Reproduce each of the records below word for word, omitting the pictures.
··· Data records
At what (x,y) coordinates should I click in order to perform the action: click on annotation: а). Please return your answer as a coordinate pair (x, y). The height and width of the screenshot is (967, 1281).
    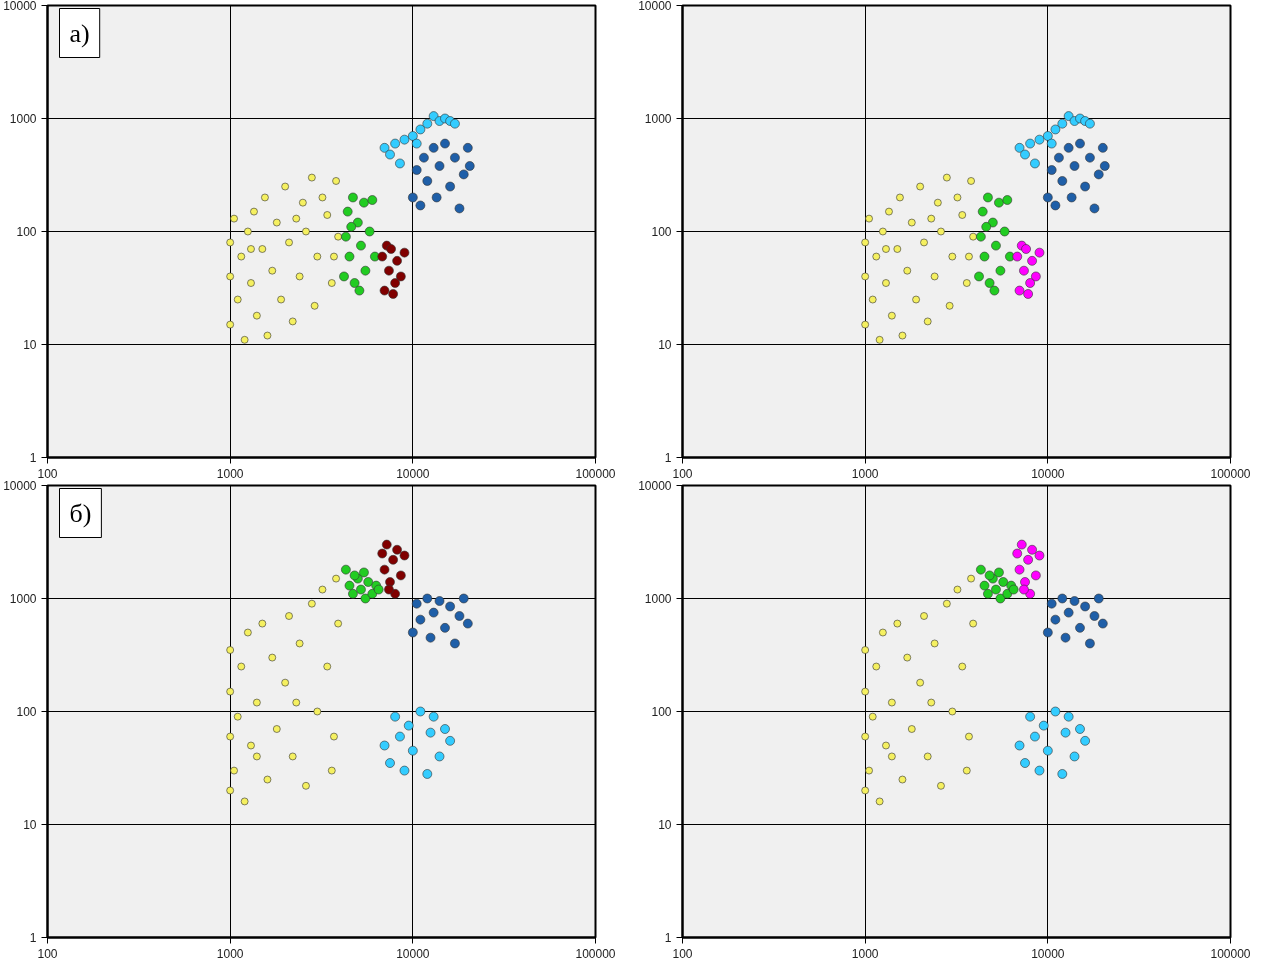
    Looking at the image, I should click on (80, 33).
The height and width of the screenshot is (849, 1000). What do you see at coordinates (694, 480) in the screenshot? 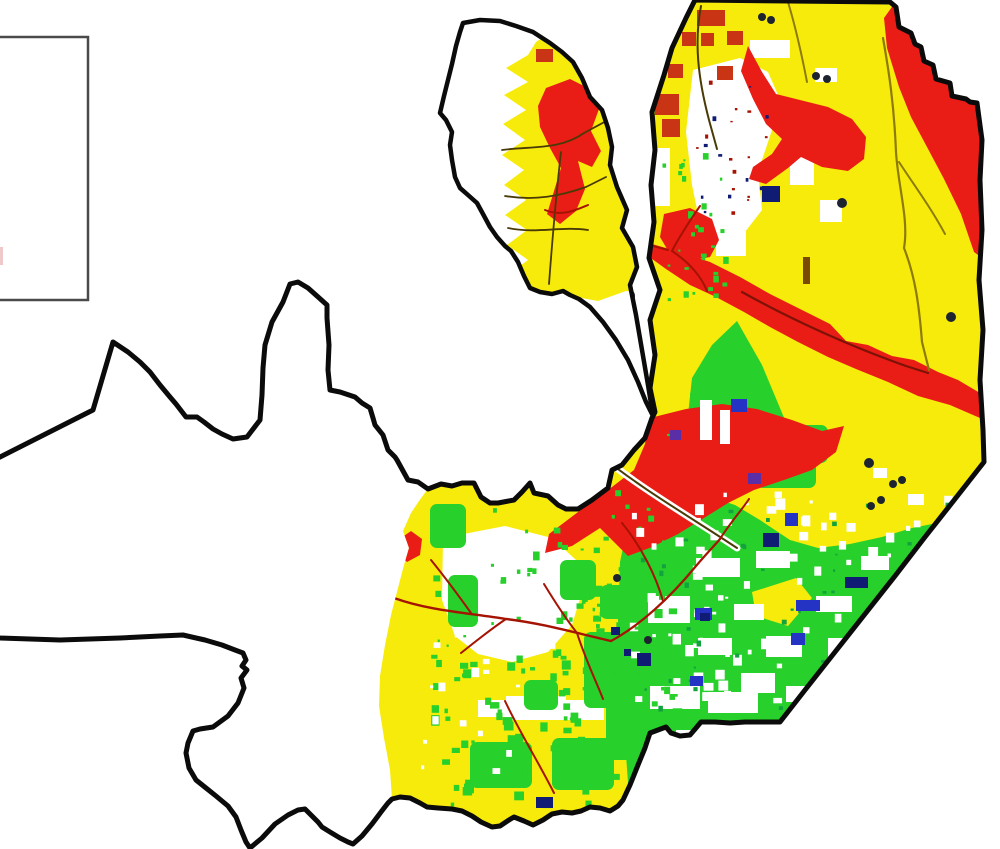
I see `red-central-mass` at bounding box center [694, 480].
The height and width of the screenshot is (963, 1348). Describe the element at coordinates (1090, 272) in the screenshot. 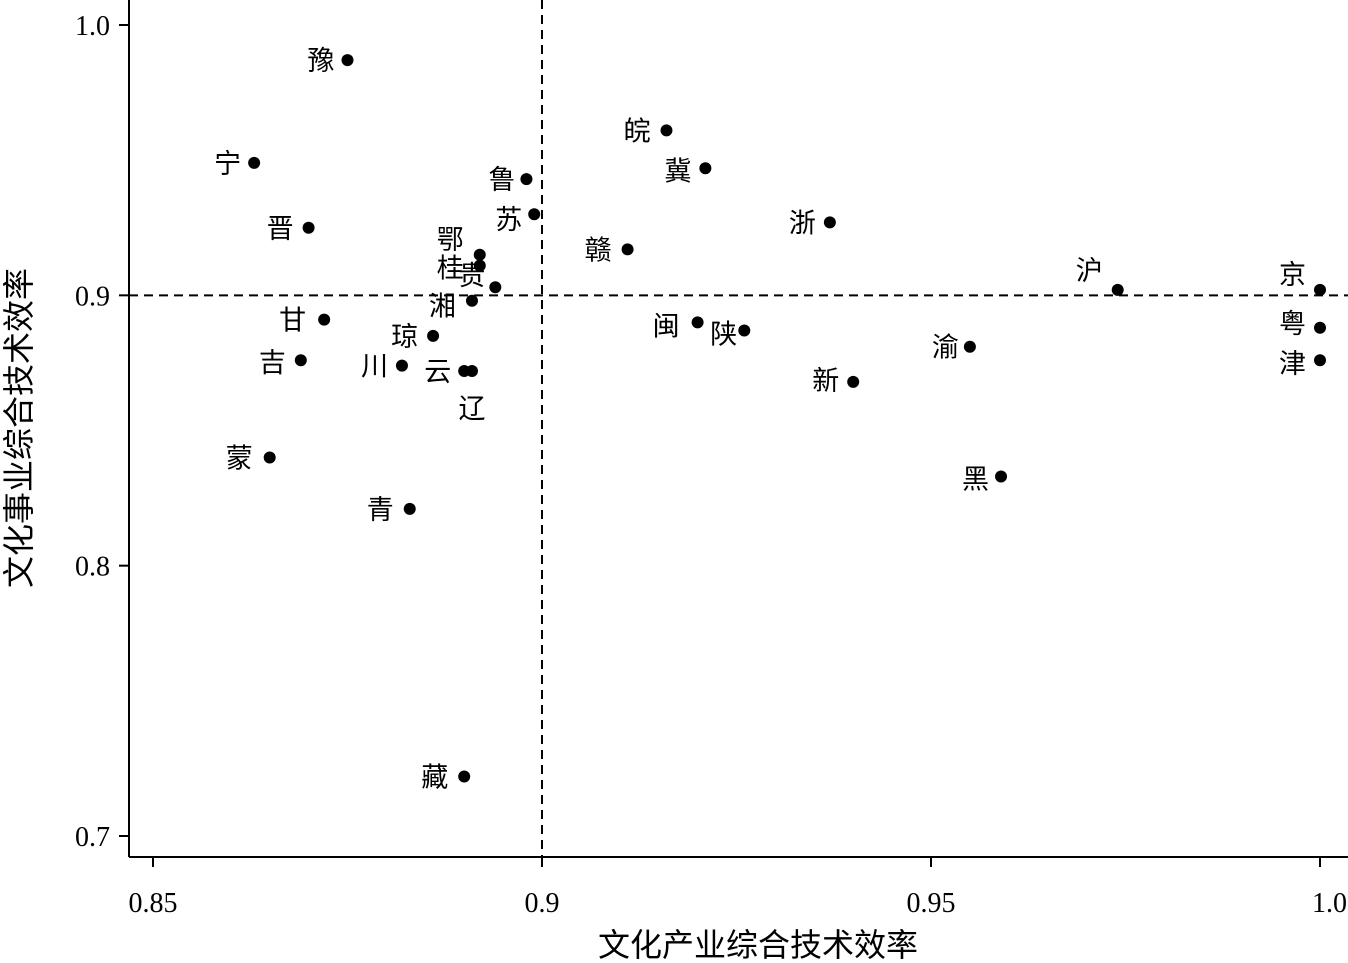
······
*Written answer*.
At what (x,y) coordinates should I click in order to perform the action: click on annotation: а). Please return your answer as a coordinate pair (x, y). The height and width of the screenshot is (967, 1281).
    Looking at the image, I should click on (80, 33).
The height and width of the screenshot is (849, 1000). What do you see at coordinates (694, 480) in the screenshot? 
I see `red-central-mass` at bounding box center [694, 480].
The height and width of the screenshot is (963, 1348). Describe the element at coordinates (1090, 272) in the screenshot. 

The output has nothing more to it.